Unverpackt-Läden bieten ihre Produkte weitestgehend ohne Plastik an. Gewürze, Haferflocken und Nüsse gibt es aus großen Glas-Spendern; Sowas wie Zahnbürsten und Schokolade ist meist in Papier oder Pappkartons verpackt erhältlich. In Deutschland gibt es immer mehr dieser Orte, wie mir der Verband der Unverpackt-Läden bestätigt. Seit der ersten Ladengründung 2014 in Kiel wurden knapp 200 weitere eröffnet. Fast genauso viele seien in Planung. „Das Umweltbewusstsein der Menschen hat sich geändert. Und für Unternehmer wird klarer: Unverpackt verkaufen funktioniert,“ folgert Gregor Witt, der Verbandsvorsitzende, aus der derzeitigen Entwicklung.

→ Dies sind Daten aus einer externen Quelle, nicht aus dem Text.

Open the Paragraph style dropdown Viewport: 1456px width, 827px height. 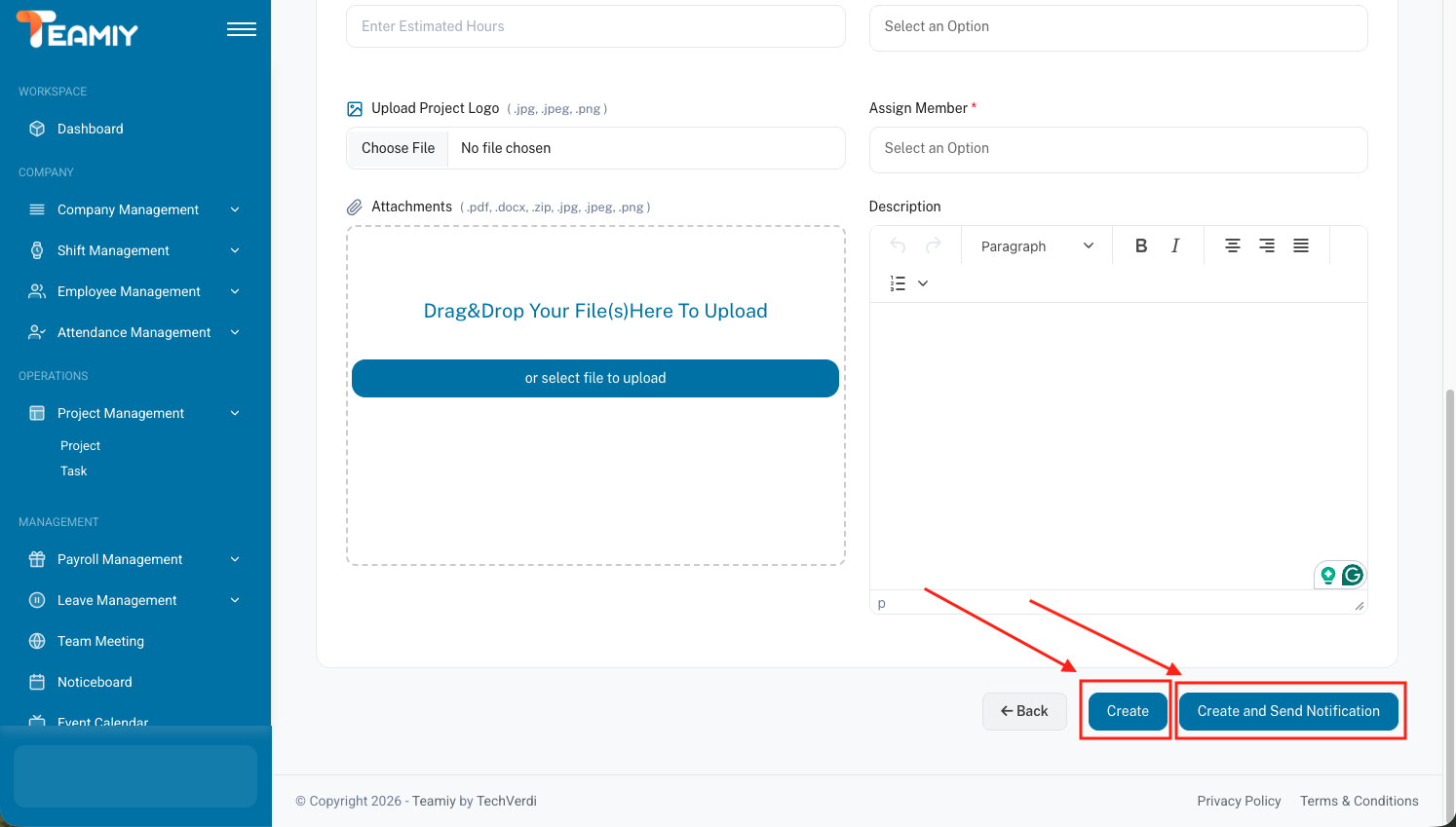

In Münster, wo Sonja herkommt und studiert, gibt es insgesamt drei Unverpackt-Läden. Bis vor ein paar Monaten hatte sie es nicht weit zu einem der Läden, dann ist sie umgezogen. Derzeit schafft sie es nicht mehr so häufig, hier einkaufen zu gehen. „Mittlerweile ist das ein bisschen eingeschlafen, weil ich jetzt leider nicht mehr direkt um die Ecke wohne,“ gibt sie zu, als wir genauer über ihre Einkaufsgewohnheiten sprechen. Dennoch gilt das Prinzip: möglichst verpackungsfrei. Obst und Gemüse kauft sie lose im Supermarkt, Lebensmittel wie Tomatensauce bekommt sie im Glas in der Bio-Abteilung eines Drogeriemarktes. Ganz ohne Plastik klappt es jedoch nicht. Ihr Haferdrink kommt aus dem Tetrapack und Sojajoghurt gibt es dort nur in Plastikbechern. Und: „Chips kriegt man unverpackt nicht und müssen manchmal auch sein.“

Ich frage Sonja, was sich seit dem Beginn ihres Bloggerinnen-Daseins verändert hat. Sie überlegt nicht lange. Beim Einkaufen fällt ihr besonders auf, dass es zunehmend Produkte in recyceltem Plastik gibt. Für sie ist das keine zufriedenstellende Lösung: „Ich habe das Gefühl, das wird unglaublich gehypt, vor allem auch in der Werbung. Aber es wird ja auch zum Recyceln Energie aufgewendet.“

Meine Anfragen bei den Supermarkt-Ketten Lidl, Aldi und Rewe zeigen: Tatsächlich setzen die Lebensmittel-Riesen im Rahmen ihrer Umweltstrategien bereits stark auf recyceltes Plastik, zum Beispiel bei Getränken und Putzmitteln. Tendenz für die nächsten Jahre steigend. Gleichzeitig wollen alle drei Ketten den Anteil der Plastikverpackungen bei Eigenmarken bis 2025 reduzieren (Aldi 30%; Lidl 20%; Rewe 20%). Laut Rewe und Lidl soll dann auch sämtliches Material recyclingfähig sein. Ein Zufall ist das nicht, da viele dieser Maßnahmen durch eine neue EU-Richtlinie erforderlich werden.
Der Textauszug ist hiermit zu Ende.